Gleichzeitig führte die steigende Nachfrage nach gedruckter Presse auch dazu, dass sich die Redaktionen das Mehr an geforderten Informationen auf fragwürdige Weise beschafften: Aus Mangel an Personal und finanziellen Mitteln erfanden die Redaktionen Auslandskorrespondenten, die zum Beispiel aus Frankreich oder England berichteten. In Wahrheit aber saßen diese Redakteure in der Redaktion in Deutschland und schrieben ihre Artikel dort. Außerdem begaben sich die Redaktionen mehr und mehr in die Abhängigkeit von ihren Inserenten. (Vgl. Wilke 2003: 45 f.)
Ein heftiger Kritiker des damaligen Zeitungswesens war Heinrich Wuttke, der in 1866 in einer Schrift diesen „verkehrten Zustand“ der Presse anprangerte. Er warf den Zeitungen vor, „Massen von Thatsachen der Kenntniß ihrer Leser zu entziehen, die wahre Beschaffenheit der Hergänge zu verschleiern und das Volk in Täuschungen zu wiegen“. Verantwortlich für diesen Zustand war seiner Meinung nach in der Tatsache, dass die Medien Nachrichten zum Gelderwerb verbreiten. (ebd.: 46) Außerdem kritisierte Wuttke, dass Zeitungen „ihrem überwiegenden Inhalte nach nur Ausgaben zweiter Hand“ seien.
Mit der Machtergreifung der Nationalsozialisten 1933 schließlich wurden sämtliche Medien in den Dienst der neuen staatlichen Ideologie gestellt und das Festhalten an tradierten Qualitätsmaßstäben wurde den Zeitungen schwer bis unmöglich gemacht. Der Zugang zum Journalistenberuf wurde kontrolliert und der Inhalt der Berichterstattung wurde durch Presseanweisungen gelenkt. Qualität wurde in dieser Zeit an der Bereitschaft und Fähigkeit bemessen, der NS-Ideologie zu dienen. Bewährte Qualitätsansprüche aber besaßen für die nationalsozialistische Regierung durchaus weiterhin ihre Gültigkeit. Daher wurde während dieser Zeit besonderer Wert auf eine fundierte Ausbildung der Journalisten gelegt. (Vgl. Wilke 2003: 50 f.)

_Aufgabe 1_
Schreibe den Abschnitt im Text zur Pressegeschichte neu, beginnend bei „Gleichzeitig führte die“ und endend bei „2003: 45 f.)“. Setze dabei „Anzeigenkunden“ an die Stelle von „Inserenten“.
_Aufgabe 2_
Erkläre in ein bis drei Sätzen, warum laut dem Text zur Pressegeschichte in der NS-Zeit besonderer Wert auf eine fundierte Ausbildung der Journalisten gelegt wurde.

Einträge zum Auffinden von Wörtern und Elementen
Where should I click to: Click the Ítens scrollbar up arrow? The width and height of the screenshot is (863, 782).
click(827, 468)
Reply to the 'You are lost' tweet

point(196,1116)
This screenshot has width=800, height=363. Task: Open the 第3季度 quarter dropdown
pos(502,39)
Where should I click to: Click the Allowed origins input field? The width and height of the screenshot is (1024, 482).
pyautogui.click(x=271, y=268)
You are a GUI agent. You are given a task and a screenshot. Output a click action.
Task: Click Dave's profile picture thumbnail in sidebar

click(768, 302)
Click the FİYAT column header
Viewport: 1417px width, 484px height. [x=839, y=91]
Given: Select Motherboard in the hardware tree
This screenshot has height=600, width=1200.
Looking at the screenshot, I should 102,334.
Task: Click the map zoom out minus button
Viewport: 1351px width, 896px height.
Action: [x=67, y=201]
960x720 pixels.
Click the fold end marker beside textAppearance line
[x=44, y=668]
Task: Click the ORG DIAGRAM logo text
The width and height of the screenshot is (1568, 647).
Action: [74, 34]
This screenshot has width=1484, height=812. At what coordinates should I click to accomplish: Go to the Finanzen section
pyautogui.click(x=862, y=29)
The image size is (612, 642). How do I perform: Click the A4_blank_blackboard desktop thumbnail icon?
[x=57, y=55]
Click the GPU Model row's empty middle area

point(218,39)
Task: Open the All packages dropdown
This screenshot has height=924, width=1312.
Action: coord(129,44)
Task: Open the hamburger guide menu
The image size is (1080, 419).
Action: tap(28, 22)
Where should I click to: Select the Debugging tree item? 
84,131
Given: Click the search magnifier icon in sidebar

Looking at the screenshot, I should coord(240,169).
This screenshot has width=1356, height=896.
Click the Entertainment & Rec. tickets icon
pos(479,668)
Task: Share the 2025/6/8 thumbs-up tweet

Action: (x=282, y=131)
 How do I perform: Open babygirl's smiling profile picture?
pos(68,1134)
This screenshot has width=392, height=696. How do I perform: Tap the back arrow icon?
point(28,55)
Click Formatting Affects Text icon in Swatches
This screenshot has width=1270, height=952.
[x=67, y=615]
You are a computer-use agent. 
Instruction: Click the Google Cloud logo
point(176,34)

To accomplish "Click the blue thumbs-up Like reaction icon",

_Lösung 1_
Gleichzeitig führte die steigende Nachfrage nach gedruckter Presse auch dazu, dass sich die Redaktionen das Mehr an geforderten Informationen auf fragwürdige Weise beschafften: Aus Mangel an Personal und finanziellen Mitteln erfanden die Redaktionen Auslandskorrespondenten, die zum Beispiel aus Frankreich oder England berichteten. In Wahrheit aber saßen diese Redakteure in der Redaktion in Deutschland und schrieben ihre Artikel dort. Außerdem begaben sich die Redaktionen mehr und mehr in die Abhängigkeit von ihren Anzeigenkunden. (Vgl. Wilke 2003: 45 f.)

_Lösung 2_
Bewährte Qualitätsansprüche besaßen für die nationalsozialistische Regierung weiterhin ihre Gültigkeit. Deshalb legte man in dieser Zeit besonderen Wert auf eine fundierte Ausbildung der Journalisten.